I’m increasingly seeing a problem with how the media covers the crowdfunding space.
Rewards-based crowdfunding has resulted in the equivalent of a media gold rush. There are hundreds of topics to cover with more popping up every day. Project creators are anxious for press and usually pretty happy to give an exclusive to a larger media entity. Crowdfunding-related articles also tend to draw a lot of eyes. The public is clearly fascinated with the idea, and more and more people become aware of it every day.
However, the media needs to begin to cover campaigns on sites like Kickstarter and Indiegogo for what they are: early-stage ideas that can (and do) run into hurdles and even fail. No exceptions.
Instead, campaigns are often covered as a sure thing. It’s disingenuous, it puts the less informed members of the public at risk and it often makes the industry look bad. The only sure thing in rewards-based crowdfunding is a campaign that has already shipped rewards.
In fact, crowdfunding campaigns ship late all the time. Inevitably some also fail. None of this is the end of the world. It’s part of the entrepreneurial process. Rewards-based crowdfunding is a revolutionary way for the public to support the ideas they want to see come to market. It’s a good thing.
Having said that, you’ll often find that articles about crowdfunding offerings make no mention of risk at all. They often frame the offering as if it’s just e-commerce. “You just have to decide if you want to order yours early?” You also have to decide if yours will arrive, and when.
There is also the fact that failures are rarely covered, at least not with the zeal that current campaigns are. In fact, the recent Kobe beef jerky episode is one of the first times I’ve seen a widely-covered crowdfunding failure. Consider some of the early articles written about the campaign. It is a huge risk to the industry to have media outlets covering outright frauds in this rosy fashion.
Doesn’t journalism exist to surface the (sometimes ugly) truth? I’d argue that talking openly about crowdfunding failure better informs the public of how the space works and makes it clear for project creators that there are consequences to mismanaging a campaign. That isn’t to say that every failed project mandates a witch hunt. Take our recent article about the Levitatr failure. There’s no need to beat an entrepreneur when they’re down, but there are things to be learned too.

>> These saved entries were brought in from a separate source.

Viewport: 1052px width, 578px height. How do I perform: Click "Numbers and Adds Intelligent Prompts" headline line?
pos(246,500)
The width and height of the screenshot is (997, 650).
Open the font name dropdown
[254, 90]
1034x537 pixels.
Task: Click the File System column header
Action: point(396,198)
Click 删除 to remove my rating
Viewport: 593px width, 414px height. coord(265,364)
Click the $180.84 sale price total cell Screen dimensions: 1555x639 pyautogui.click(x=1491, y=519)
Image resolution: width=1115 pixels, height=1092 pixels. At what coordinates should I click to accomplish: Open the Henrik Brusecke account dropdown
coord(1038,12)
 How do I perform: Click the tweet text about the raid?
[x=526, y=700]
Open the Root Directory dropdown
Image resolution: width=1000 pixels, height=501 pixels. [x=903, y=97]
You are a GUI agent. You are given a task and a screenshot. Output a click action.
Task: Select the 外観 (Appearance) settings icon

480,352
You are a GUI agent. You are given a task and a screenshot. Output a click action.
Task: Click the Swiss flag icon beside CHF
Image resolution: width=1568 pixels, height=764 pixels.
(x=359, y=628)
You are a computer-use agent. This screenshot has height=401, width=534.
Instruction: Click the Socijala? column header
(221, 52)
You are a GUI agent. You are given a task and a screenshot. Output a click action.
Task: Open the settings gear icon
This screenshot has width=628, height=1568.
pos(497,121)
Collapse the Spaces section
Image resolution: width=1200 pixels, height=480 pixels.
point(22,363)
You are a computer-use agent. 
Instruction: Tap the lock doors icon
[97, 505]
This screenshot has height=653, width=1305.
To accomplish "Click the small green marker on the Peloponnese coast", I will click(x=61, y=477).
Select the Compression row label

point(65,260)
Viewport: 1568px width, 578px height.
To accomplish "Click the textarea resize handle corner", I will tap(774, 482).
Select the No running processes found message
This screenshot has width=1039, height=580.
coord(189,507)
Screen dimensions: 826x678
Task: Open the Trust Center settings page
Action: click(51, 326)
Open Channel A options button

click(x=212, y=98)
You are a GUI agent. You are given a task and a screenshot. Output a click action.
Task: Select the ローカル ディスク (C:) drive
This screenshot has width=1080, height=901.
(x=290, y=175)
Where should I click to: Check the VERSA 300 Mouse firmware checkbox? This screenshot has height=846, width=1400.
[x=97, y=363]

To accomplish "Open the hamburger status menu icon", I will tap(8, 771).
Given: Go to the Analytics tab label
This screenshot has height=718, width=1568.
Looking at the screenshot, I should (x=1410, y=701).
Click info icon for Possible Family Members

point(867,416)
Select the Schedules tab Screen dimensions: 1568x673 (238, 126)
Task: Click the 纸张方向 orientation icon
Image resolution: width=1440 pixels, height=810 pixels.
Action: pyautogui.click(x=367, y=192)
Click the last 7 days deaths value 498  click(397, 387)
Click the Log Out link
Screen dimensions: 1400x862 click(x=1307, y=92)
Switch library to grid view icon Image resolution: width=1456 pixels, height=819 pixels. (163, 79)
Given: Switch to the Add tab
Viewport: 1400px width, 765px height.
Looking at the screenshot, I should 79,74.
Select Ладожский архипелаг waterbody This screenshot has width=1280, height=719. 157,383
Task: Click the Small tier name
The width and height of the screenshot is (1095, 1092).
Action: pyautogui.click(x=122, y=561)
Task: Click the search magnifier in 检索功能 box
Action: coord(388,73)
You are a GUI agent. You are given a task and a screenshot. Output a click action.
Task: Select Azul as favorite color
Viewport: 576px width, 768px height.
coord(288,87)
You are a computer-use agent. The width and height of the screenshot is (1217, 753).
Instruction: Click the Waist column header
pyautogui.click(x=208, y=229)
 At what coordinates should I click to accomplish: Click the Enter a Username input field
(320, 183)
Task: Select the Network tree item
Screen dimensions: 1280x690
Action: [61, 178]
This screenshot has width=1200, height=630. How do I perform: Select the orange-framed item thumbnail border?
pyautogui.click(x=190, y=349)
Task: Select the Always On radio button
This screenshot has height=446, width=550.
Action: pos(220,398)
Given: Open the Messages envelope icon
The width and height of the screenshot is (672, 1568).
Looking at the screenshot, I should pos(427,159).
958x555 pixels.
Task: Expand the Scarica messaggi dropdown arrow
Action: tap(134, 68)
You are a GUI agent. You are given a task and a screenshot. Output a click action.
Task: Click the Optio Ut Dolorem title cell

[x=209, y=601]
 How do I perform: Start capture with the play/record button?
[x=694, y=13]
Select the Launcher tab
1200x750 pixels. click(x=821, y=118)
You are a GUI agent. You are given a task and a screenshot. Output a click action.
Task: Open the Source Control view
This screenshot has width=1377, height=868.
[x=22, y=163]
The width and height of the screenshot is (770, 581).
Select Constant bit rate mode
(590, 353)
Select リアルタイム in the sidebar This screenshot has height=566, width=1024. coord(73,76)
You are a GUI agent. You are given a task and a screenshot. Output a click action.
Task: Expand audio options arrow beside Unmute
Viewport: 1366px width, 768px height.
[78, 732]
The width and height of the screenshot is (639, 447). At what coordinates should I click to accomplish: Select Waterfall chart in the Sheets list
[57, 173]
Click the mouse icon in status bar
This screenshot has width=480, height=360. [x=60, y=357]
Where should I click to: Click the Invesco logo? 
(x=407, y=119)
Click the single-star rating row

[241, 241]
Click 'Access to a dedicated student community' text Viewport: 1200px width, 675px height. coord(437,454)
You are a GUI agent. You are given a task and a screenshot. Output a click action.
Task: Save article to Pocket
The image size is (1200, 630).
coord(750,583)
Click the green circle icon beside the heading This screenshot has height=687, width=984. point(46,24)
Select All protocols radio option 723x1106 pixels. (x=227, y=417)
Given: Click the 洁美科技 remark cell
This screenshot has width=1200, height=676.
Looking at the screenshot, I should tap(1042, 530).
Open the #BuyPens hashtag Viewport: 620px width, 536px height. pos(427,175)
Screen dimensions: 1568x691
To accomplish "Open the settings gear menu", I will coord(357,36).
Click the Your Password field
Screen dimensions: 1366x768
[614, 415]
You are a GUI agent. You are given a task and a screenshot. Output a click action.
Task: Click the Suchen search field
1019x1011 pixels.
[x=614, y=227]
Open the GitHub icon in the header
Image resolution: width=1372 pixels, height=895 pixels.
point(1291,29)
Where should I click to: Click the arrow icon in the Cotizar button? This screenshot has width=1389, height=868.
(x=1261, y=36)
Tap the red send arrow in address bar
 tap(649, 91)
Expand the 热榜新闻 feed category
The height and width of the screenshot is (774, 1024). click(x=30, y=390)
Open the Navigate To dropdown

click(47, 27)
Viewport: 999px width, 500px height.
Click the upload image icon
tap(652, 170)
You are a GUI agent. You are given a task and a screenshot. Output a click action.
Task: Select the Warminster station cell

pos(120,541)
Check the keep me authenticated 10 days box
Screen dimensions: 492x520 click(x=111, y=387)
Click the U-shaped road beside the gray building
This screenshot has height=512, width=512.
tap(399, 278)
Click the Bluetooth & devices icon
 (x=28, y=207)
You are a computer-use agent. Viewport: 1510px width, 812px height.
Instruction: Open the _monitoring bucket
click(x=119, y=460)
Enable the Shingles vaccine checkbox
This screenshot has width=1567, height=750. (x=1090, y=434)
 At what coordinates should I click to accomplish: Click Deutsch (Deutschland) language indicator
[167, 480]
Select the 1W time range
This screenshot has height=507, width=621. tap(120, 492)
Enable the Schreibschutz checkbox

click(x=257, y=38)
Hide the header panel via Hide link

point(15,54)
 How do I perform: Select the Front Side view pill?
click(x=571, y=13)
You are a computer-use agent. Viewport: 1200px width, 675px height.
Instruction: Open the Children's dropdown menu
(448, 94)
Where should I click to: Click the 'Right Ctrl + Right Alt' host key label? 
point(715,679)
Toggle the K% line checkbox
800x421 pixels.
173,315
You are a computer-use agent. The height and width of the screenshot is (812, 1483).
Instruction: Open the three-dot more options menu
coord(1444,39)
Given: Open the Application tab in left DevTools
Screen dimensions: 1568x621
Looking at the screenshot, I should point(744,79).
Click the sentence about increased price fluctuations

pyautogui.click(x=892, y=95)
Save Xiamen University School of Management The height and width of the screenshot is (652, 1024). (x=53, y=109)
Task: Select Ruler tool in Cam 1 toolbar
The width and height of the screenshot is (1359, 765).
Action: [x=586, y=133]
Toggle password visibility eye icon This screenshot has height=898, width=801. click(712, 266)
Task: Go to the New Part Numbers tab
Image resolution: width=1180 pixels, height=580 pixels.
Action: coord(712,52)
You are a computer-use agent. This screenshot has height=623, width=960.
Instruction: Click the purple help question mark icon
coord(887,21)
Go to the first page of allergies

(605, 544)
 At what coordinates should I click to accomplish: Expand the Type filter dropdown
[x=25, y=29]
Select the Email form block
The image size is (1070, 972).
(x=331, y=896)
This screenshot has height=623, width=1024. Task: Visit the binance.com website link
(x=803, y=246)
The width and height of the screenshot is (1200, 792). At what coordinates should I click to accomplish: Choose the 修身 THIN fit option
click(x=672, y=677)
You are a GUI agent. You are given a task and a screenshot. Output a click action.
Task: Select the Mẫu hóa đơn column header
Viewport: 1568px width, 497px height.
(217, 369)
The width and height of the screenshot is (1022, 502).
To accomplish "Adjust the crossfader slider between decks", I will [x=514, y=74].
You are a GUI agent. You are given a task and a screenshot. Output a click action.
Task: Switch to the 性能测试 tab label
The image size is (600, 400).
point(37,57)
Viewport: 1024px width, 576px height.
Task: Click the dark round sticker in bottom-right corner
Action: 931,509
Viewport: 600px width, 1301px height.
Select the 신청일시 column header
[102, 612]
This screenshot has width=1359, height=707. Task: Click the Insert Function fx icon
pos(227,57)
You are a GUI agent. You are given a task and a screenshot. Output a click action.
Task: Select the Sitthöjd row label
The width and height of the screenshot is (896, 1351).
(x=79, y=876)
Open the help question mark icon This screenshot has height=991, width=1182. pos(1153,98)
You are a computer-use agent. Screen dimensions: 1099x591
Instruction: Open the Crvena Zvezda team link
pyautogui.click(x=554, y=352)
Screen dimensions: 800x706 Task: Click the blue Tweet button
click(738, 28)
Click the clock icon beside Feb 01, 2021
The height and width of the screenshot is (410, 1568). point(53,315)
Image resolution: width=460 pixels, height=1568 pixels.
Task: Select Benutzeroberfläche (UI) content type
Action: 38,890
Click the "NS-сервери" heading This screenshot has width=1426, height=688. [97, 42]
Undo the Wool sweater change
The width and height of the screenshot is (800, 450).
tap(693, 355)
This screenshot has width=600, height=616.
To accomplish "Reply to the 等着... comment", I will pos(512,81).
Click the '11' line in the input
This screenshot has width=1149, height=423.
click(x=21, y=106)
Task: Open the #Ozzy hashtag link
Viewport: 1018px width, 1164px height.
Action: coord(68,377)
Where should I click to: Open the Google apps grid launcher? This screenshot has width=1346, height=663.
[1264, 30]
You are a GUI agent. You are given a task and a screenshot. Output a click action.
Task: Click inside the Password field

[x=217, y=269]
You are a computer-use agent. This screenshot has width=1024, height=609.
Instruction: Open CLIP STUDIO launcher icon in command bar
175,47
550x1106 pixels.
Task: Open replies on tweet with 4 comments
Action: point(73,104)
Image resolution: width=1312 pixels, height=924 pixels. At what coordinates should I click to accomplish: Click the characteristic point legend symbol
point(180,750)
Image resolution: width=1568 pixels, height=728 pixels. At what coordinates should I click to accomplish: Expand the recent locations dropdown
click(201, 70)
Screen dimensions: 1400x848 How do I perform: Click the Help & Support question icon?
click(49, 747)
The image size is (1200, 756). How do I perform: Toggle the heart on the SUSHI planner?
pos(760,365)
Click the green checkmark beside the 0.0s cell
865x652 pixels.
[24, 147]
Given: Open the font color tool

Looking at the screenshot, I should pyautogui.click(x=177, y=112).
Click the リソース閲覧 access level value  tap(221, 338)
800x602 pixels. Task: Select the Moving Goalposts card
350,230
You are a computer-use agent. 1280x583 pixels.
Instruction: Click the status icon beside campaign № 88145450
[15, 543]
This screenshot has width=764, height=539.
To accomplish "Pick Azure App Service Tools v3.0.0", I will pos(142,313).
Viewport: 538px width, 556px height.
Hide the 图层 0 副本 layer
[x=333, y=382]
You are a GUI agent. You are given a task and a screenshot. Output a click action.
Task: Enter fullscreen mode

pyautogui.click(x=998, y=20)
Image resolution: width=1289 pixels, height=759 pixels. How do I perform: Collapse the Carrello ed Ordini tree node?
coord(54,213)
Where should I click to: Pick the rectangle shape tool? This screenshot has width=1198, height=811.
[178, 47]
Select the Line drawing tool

The media is all too happy to cover rewards-based crowdfunding campaigns as they’re seeking funding, but what happens when the projects ends? Backers are directed to these campaigns by the media during funding, but if a project goes toes-up backers often have a hard time getting the media to cover a failure. The failure isn’t as sexy as the launch. The problem is that the post-failure coverage can be pivotal in putting pressure on a project creator to increase transparency. It can also serve to inform the public about the risk of backing a project on sites like Kickstarter, spurring them to do more due diligence on project creators before pledging funds.
How do I know that the media is ignoring these backers? We’ve perhaps covered more crowdfunding failures than anyone, and after backers have been ignored by larger media outlets they come to us for coverage. They tell us who they’ve already reached out to, and often times these outlets were the ones that covered the failed campaign before things went sour.
The good news is it is an easy problem to fix. It’s all in semantics. Crowdfunding project creators are funding the promise of a product, not necessarily the product itself. They’re guaranteeing delivery, but delivery isn’t guaranteed. Meeting the funding goal isn’t the end goal of a campaign. Delivery is.
Is it splitting hairs? No. It’s being transparent and truthful, and in a space like this transparency is everything.